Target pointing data
— begin —

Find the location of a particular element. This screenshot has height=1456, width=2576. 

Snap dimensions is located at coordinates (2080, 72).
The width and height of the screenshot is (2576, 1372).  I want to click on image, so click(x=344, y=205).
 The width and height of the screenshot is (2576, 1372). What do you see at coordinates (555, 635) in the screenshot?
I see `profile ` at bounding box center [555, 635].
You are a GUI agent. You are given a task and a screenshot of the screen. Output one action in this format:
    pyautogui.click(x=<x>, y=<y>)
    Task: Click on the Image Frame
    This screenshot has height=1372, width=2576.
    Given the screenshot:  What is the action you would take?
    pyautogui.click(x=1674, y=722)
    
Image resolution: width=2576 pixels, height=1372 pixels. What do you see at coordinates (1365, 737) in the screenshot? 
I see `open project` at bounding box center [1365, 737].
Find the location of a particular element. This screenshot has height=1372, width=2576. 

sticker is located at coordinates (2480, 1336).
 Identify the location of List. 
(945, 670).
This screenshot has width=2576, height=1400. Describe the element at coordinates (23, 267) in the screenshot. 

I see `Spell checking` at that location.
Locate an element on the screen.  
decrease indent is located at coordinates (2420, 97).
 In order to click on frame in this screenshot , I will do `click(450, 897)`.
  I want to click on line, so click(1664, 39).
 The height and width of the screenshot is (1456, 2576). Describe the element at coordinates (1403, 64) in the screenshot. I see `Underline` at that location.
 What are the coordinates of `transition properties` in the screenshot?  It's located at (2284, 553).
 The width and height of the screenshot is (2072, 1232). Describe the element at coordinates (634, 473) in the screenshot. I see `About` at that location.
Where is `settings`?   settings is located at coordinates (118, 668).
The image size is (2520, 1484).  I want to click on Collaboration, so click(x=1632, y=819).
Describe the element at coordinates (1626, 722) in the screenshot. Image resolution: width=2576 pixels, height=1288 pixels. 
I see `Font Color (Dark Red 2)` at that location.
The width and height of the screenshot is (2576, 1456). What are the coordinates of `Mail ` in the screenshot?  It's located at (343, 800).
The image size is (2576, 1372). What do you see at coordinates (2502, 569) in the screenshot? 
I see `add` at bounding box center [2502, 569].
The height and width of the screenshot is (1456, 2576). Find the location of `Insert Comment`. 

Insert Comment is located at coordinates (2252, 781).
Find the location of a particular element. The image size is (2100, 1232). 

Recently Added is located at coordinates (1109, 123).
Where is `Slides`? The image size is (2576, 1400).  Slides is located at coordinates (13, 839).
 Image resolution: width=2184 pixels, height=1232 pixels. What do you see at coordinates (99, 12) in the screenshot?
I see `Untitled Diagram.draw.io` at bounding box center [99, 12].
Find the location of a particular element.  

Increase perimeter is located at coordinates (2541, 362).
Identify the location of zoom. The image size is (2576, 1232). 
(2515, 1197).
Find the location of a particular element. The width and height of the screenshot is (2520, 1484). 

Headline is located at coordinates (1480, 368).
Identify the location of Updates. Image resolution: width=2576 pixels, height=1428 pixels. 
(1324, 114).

— end —

WHAT YOU ARE ASKED TO DO: Update the entries above by replacing "a particular element" with "a specific element" wherever it occurs, leaving everything else unchanged.

TASK ANSWER:
Find the location of a specific element. This screenshot has height=1456, width=2576. 

Snap dimensions is located at coordinates (2080, 72).
The width and height of the screenshot is (2576, 1372).  I want to click on image, so click(x=344, y=205).
 The width and height of the screenshot is (2576, 1372). What do you see at coordinates (555, 635) in the screenshot?
I see `profile ` at bounding box center [555, 635].
You are a GUI agent. You are given a task and a screenshot of the screen. Output one action in this format:
    pyautogui.click(x=<x>, y=<y>)
    Task: Click on the Image Frame
    This screenshot has height=1372, width=2576.
    Given the screenshot:  What is the action you would take?
    pyautogui.click(x=1674, y=722)
    
Image resolution: width=2576 pixels, height=1372 pixels. What do you see at coordinates (1365, 737) in the screenshot? 
I see `open project` at bounding box center [1365, 737].
Find the location of a specific element. This screenshot has height=1372, width=2576. 

sticker is located at coordinates (2480, 1336).
 Identify the location of List. 
(945, 670).
This screenshot has width=2576, height=1400. Describe the element at coordinates (23, 267) in the screenshot. 

I see `Spell checking` at that location.
Locate an element on the screen.  
decrease indent is located at coordinates (2420, 97).
 In order to click on frame in this screenshot , I will do `click(450, 897)`.
  I want to click on line, so click(1664, 39).
 The height and width of the screenshot is (1456, 2576). Describe the element at coordinates (1403, 64) in the screenshot. I see `Underline` at that location.
 What are the coordinates of `transition properties` in the screenshot?  It's located at (2284, 553).
 The width and height of the screenshot is (2072, 1232). Describe the element at coordinates (634, 473) in the screenshot. I see `About` at that location.
Where is `settings`?   settings is located at coordinates (118, 668).
The image size is (2520, 1484).  I want to click on Collaboration, so click(x=1632, y=819).
Describe the element at coordinates (1626, 722) in the screenshot. Image resolution: width=2576 pixels, height=1288 pixels. 
I see `Font Color (Dark Red 2)` at that location.
The width and height of the screenshot is (2576, 1456). What are the coordinates of `Mail ` in the screenshot?  It's located at (343, 800).
The image size is (2576, 1372). What do you see at coordinates (2502, 569) in the screenshot? 
I see `add` at bounding box center [2502, 569].
The height and width of the screenshot is (1456, 2576). Find the location of `Insert Comment`. 

Insert Comment is located at coordinates (2252, 781).
Find the location of a specific element. The image size is (2100, 1232). 

Recently Added is located at coordinates (1109, 123).
Where is `Slides`? The image size is (2576, 1400).  Slides is located at coordinates (13, 839).
 Image resolution: width=2184 pixels, height=1232 pixels. What do you see at coordinates (99, 12) in the screenshot?
I see `Untitled Diagram.draw.io` at bounding box center [99, 12].
Find the location of a specific element.  

Increase perimeter is located at coordinates (2541, 362).
Identify the location of zoom. The image size is (2576, 1232). 
(2515, 1197).
Find the location of a specific element. The width and height of the screenshot is (2520, 1484). 

Headline is located at coordinates (1480, 368).
Identify the location of Updates. Image resolution: width=2576 pixels, height=1428 pixels. 
(1324, 114).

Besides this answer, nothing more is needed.